● SECÇÃO DO DOCUMENTO:
= = = = =
O músico Jorge Fernando andou pelas ruas de Alfama à procura de vozes afinadas e talentos desconhecidos. Encontrou seis. Três subiram ontem a um dos palcos do festival que celebra o fado. As outras três podem ser ouvidas hoje.
O festival que celebra a mais portuguesa das formas de cantar começou ontem em Alfama e acaba esta noite. Mas, como quase todos os dias são bons para ouvir cantar o fado naquela zona de Lisboa, na semana passada o músico Jorge Fernando percorreu as ruas à procura de novos talentos que tivessem a «alma na voz». Inicialmente seriam quatro mas acabaram por ser seis os selecionados para subirem ao palco Fado Inesperado, na esplanada do restaurante Alfama Grill, durante as duas noites do festival.
= = = = =
● DADOS:
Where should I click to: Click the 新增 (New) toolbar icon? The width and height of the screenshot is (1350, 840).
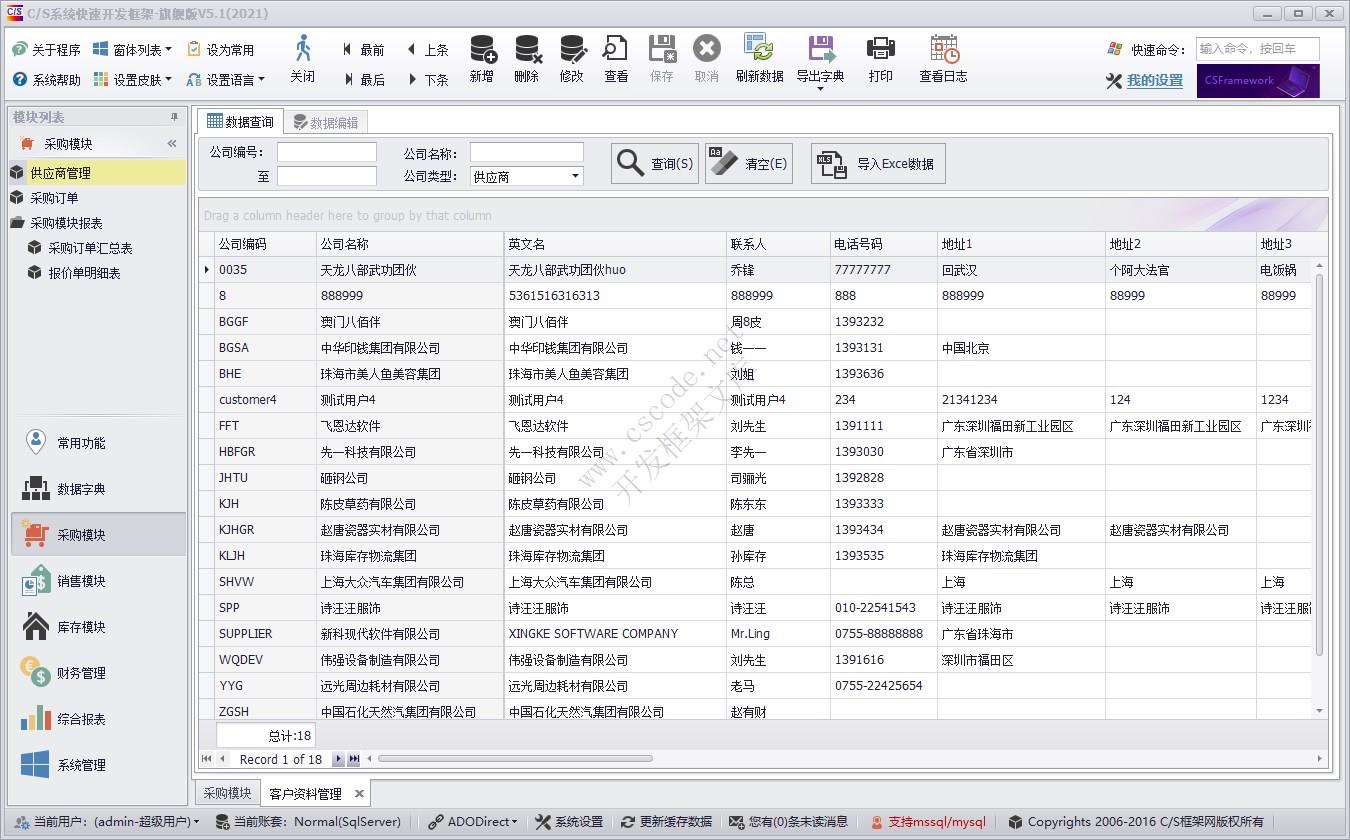[481, 61]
= = = = =
● TAREFA ESCRITA: Prossiga o texto sobre o festival de fado em Alfama, escrevendo o que vem depois da última frase apresentada.

● RESULTADO FINAL:
Jorge Fernando conhece bem estas ruas, desde os 16 anos que trabalha com fado e fadistas e as constantes paragens para abraços ou elogios desgarrados são prova disso mesmo. «Sou do bairro. Aqui, é assim», diz enquanto aperta com firmeza a mão do amigo de longa data, o fadista Miguel Ramos. A filha deste, Maria, com apenas 15 anos, é uma das candidatas a cantar no festival. A segurança que demonstra nos primeiros versos silencia o grupo que se juntou em redor para a ouvir. O seu amigo Lucas, mesmo antes de também soltar a voz, revela que já sabe que quer «ser político, apesar de adorar cantar o fado». Um ano mais velha que Maria, Ana Margarida tem um timbre que arrepia. A cantar desde os 7 anos no restaurante dos pais, o fado sai-lhe naturalmente. Afinal, foi ali que cresceu (ainda cresce), entre fadistas e poesia.
«Há tantas vozes tão boas», diz Jorge, enquanto desce a rua de São João da Praça, onde fica o restaurante Porta d’Alfama. A proprietária, Maria Ferreira, ou Tininha, já que estamos entre vizinhos, é conhecida pela simpatia e por ser a autoproclamada «fã número um» de Jorge Fernando. Dois turistas franceses gritam-lhe «bravo», entre aplausos, quando termina a audição, abraçada ao ídolo.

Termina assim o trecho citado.